Extracted data entries
———
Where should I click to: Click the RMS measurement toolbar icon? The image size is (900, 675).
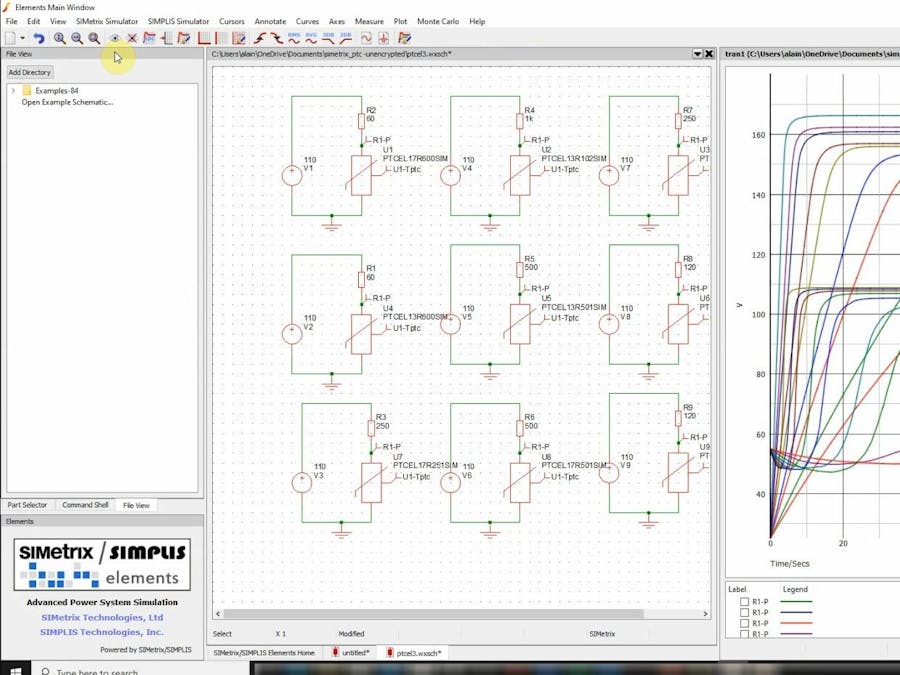(x=294, y=38)
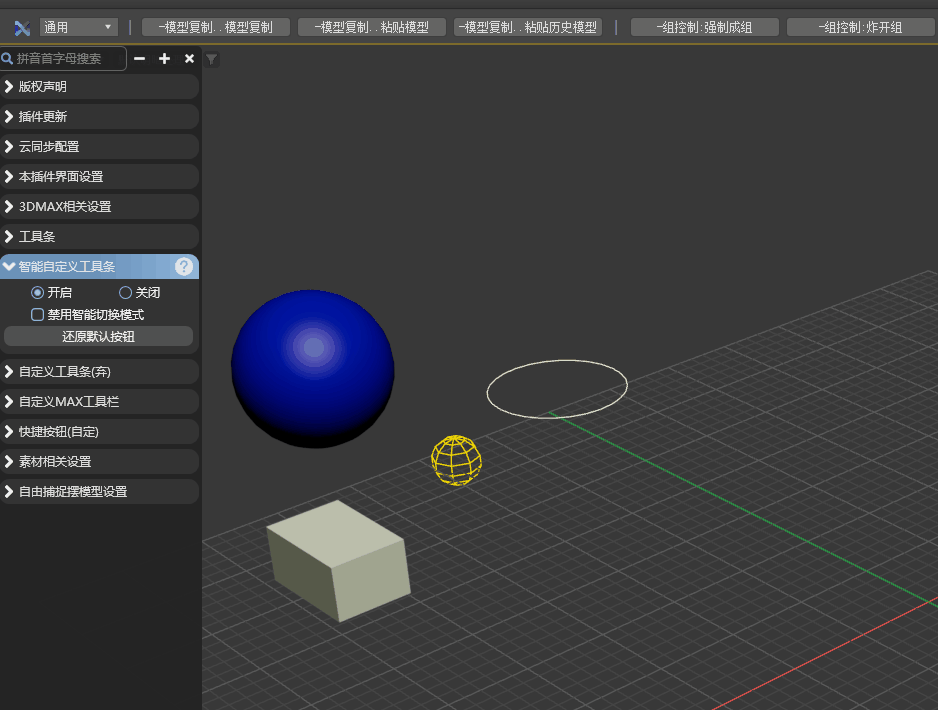Enable the 禁用智能切换模式 checkbox
The image size is (938, 710).
pos(38,314)
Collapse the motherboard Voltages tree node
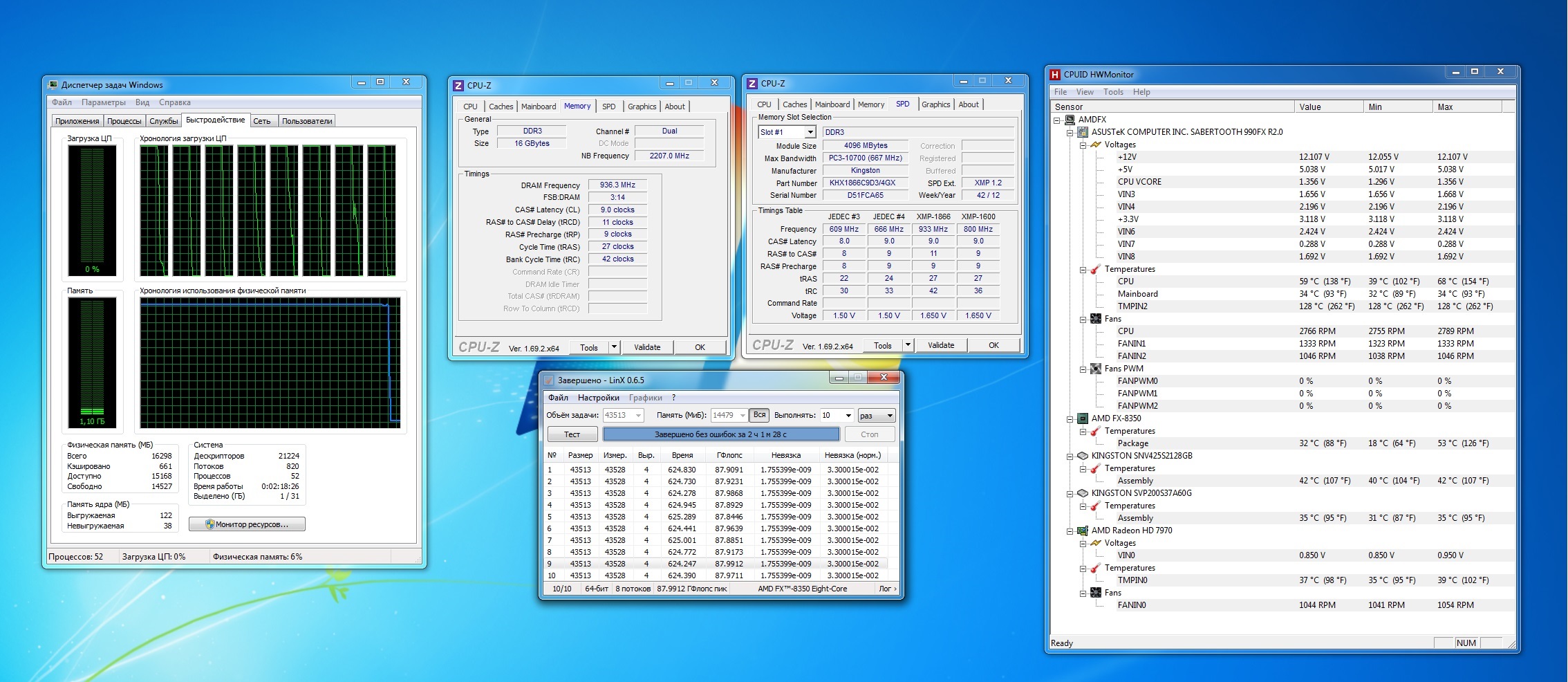 click(1083, 145)
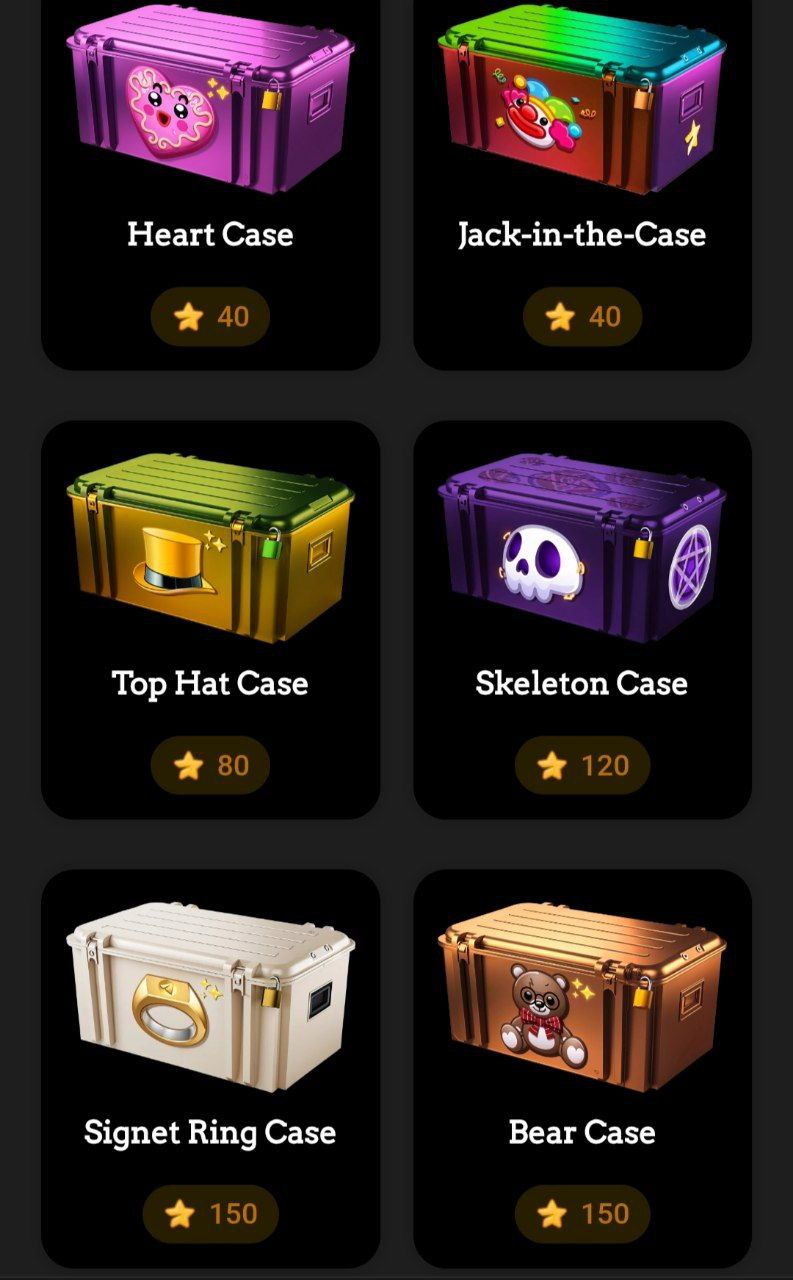
Task: Click the 40 stars price under Heart Case
Action: coord(210,317)
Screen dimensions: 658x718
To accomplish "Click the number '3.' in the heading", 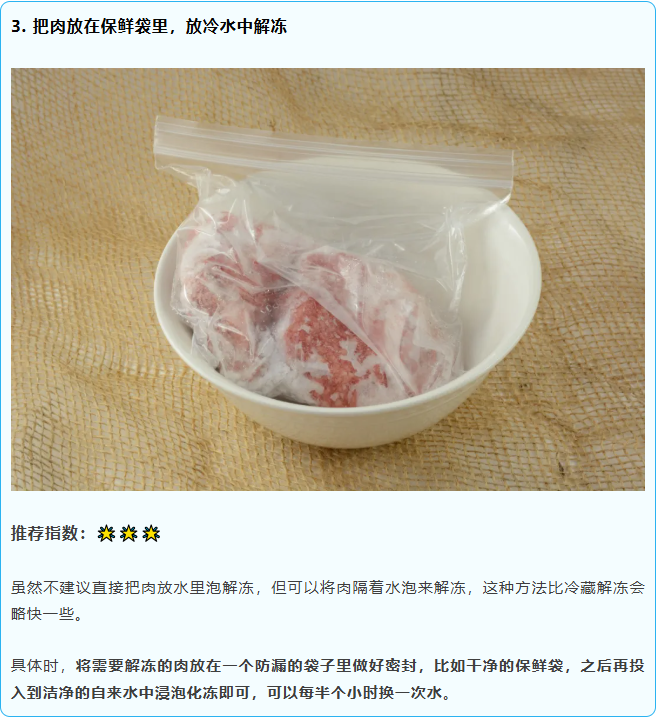I will pos(19,27).
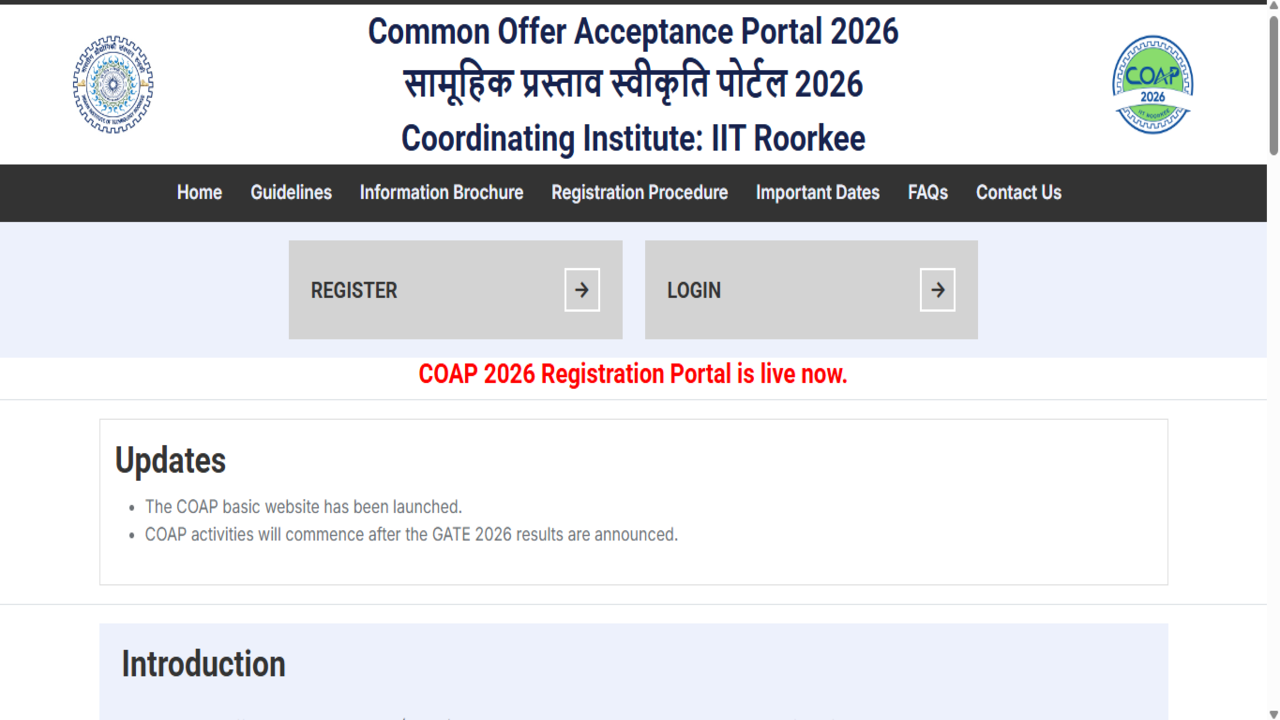Click the Introduction heading
This screenshot has width=1280, height=720.
(x=203, y=663)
———
> _INSTRUCTIONS TO FOLLOW_
Your reply should be the lines of the records from the start through the line with "Screen dimensions: 658x718", copied word for word, pictures omitted.

> _WORKED SOLUTION_
Where should I click to: Click the RMS measurement toolbar icon? The image size is (900, 675).
(x=294, y=38)
Enable the 禁用智能切换模式 checkbox
The image size is (938, 710).
pos(38,314)
Collapse the motherboard Voltages tree node
 click(1083, 145)
Task: Click the 40 stars price under Heart Case
Action: coord(210,317)
Screen dimensions: 658x718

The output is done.